What is a fundraising network?
A fundraising network is a group of people who have committed to raise money on behalf of an organization or charity. Some common examples are finance committees, development committees, or young professional’s fundraising groups. Many organizations have multiple… or even dozens of… fundraising networks working for them, all of which combine to form one gigantic network that raises a lot of money on behalf of a charity.
Why are fundraising networks important?
Fundraising networks are important because they allow you to multiply your fundraising efforts. Instead of asking just one person for just one donation, by building a fundraising network you can ask one person to fundraise on your behalf, thus turning one ask into several, or even into hundreds, depending on the skill of your network members.
How do I set up a fundraising network or networks?
At their most basic, a fundraising network is simply a committee of people who agree to raise money for you. You build your first network by calling your contacts, just like you would if you were calling to ask for money, but instead of asking for a donation, you ask them to join your group / network.

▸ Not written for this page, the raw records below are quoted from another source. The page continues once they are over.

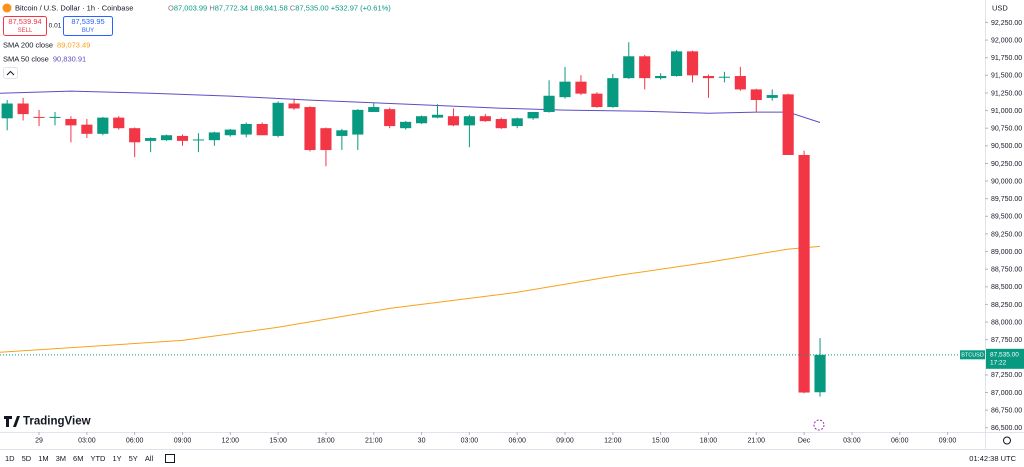  What do you see at coordinates (326, 440) in the screenshot?
I see `x-tick-label: 18:00` at bounding box center [326, 440].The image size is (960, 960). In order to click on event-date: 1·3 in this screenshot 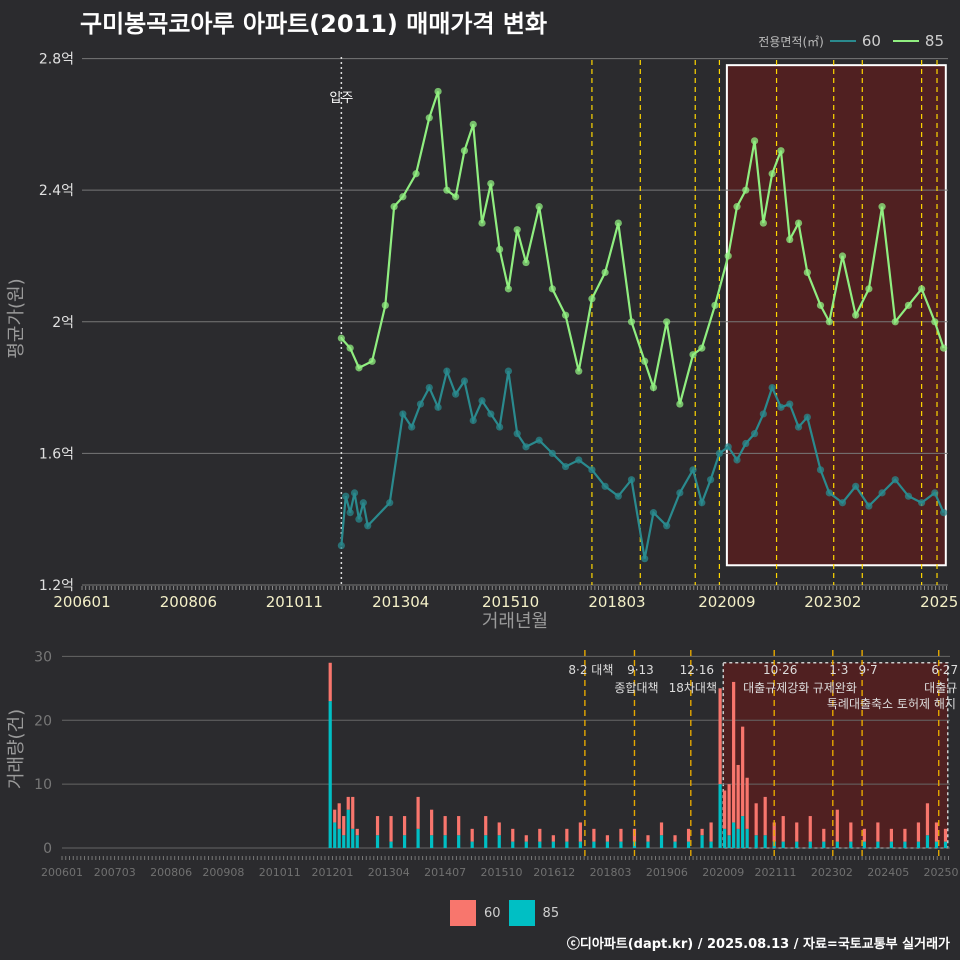, I will do `click(838, 670)`.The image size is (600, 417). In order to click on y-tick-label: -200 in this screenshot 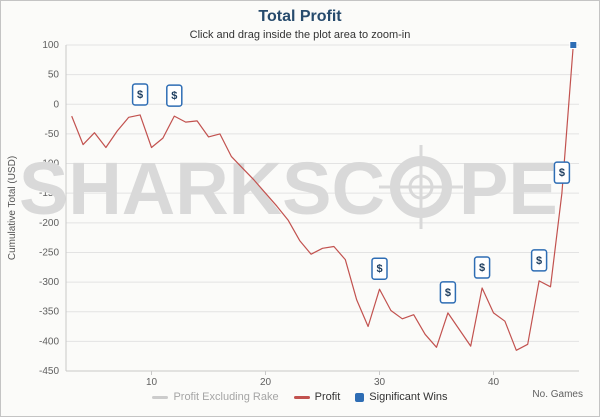, I will do `click(49, 224)`.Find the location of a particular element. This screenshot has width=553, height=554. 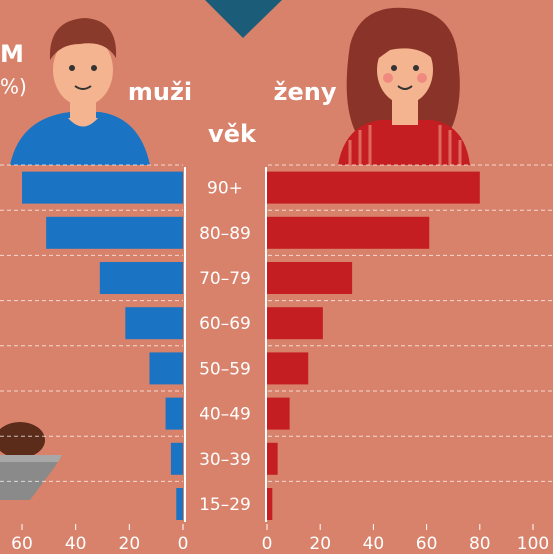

Before making calls and forming your committee, there are three key questions you need to answer. First, how much will you ask each person to raise? Second, what type of committee is this? Is this a general finance or development committee, open to everyone who agrees to raise money on our behalf? Or is this a specialized group, such as Seniors Supporting the SPCA, Real Estate Developers for the United Way, or the Young Professionals Committee of the Catholic Charities Campaign?
Who should be on my fundraising committees?
Remember – the purpose of a fundraising network is to raise money. You’ll want to ask people who you suspect have relatively large contact networks (“big rolodexes”), and who are willing to introduce those contacts and open up those rolodexes to your non-profit organization. As you make your calls and invite your prospects to join, make it clear that this is a fundraising committee, and that each person will be asked to take a leadership role in the non-profit’s fundraising efforts.
What should I offer members of my network?
While people who agree to serve as part of your fundraising network will generally do so because they either believe strongly in the organization or want to support you personally (or both), it is often a good idea to offer a “benefits package” to your committee members, just to let them know how important their work is. Such benefits can include tickets to events, special lapel pins, regular seminars or meetings with community leaders, a special e-mail newsletter, recognition in your organizations annual report, etc.
What can my fundraising networks do for me?
The answer is… a lot! The members of your fundraising networks can raise money, hold events (both ask and non-ask “get to know us” events), send out fundraising letters, sell tickets to your organization’s large events, find new members for your network, generate publicity and buzz, and lots more.
In short, building good, relationship-driven fundraising networks is a key task for any charitable organization, school, church, or other group that is looking to raise money to support its activities.